While the studios peddle dreary remakes and special-effects extravaganzas, the movies that really get people talking — such as “Crash,” “Brokeback Mountain,” “Michael Clayton” and the upcoming “Juno” — have been financed by outside investors. None of the films had a big budget, but fiscal discipline and artistic autonomy often fuels creativity. “Ten million dollars to $30 million is where ambiguity stays alive, where you can have complexity in storytelling,” Gilroy says. “When you get up to a certain budget number with studio films, the bad guys have to all wear black hats.”
The WGA is fighting the good fight. But the glory days of “Norma Rae” are gone. Real change in today’s world comes from the energy and ideas of entrepreneurs, not from labor negotiations. To take control of their work, writers have to cut out the middleman. Marshall Herskovitz and Ed Zwick, who just struck a deal with NBC to air their “Quarterlife” Web-only dramatic series, will reap most of the rewards, since they own the show. Not every writer has the clout of that duo to attract outside investors. But as the Internet has proved time and again, game-changing ideas are more likely to come from an unknown 26-year-old newcomer than a fiftysomething veteran.
The models are everywhere today, especially in the music business, where economic upheaval has given birth to a new array of artist-entrepreneurs. Radiohead and Prince have both bypassed the soul-killing tangle of retailers and promotion people by releasing their latest records themselves (with Radiohead using the Internet as its distributor, even letting its fans set the price of the record themselves).
Being entrepreneurial isn’t for the faint of heart. If you want a sweet upfront paycheck, you may not have the stomach for it. But after seeing studios bowdlerize their scripts, many writers will swap a big payday for more control. Twohy says that after Relativity read his script, “They told me, ‘Script approved as-is.’ I’ve never heard a studio ever say that.”

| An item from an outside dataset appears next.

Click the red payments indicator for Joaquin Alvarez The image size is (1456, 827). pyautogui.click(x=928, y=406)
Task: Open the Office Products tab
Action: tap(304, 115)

This kind of creative freedom already exists in Silicon Valley, where the creators of product are its owners. Software entrepreneur Marc Andreessen, who helped found Netscape, makes an eloquent argument on his blog that a prolonged strike could undermine the studios’ control of production and distribution, ushering in a new showbiz model built in the image of Silicon Valley.
Even if the strike is settled soon, dramatic change is coming. As more outside money pours into Hollywood and as our computers begin to merge with our TV sets, the studios will have less control over content than ever. NBC’s Jeff Zucker can sneer at the paltry dollars to be made from selling TV shows on iTunes all he wants. But if old media keep pulling their product away, surely the day isn’t far away when Steve Jobs will bankroll his own programming to keep our iPods full of compelling entertainment. [He already did; it was called Pixar.]
Whoever enters the fray will still need writers to create this new content. So writers should keep their eyes on the prize. Getting a few more pennies of digital loot is just a beginning, not an end. The ultimate goal should be finding ways to own a piece of your own work.
“If I were someone like Les Moonves, I’d be scared,” Gilroy says. “You don’t want your employees thinking about opening their own store around the corner. We might be really tough competitors.”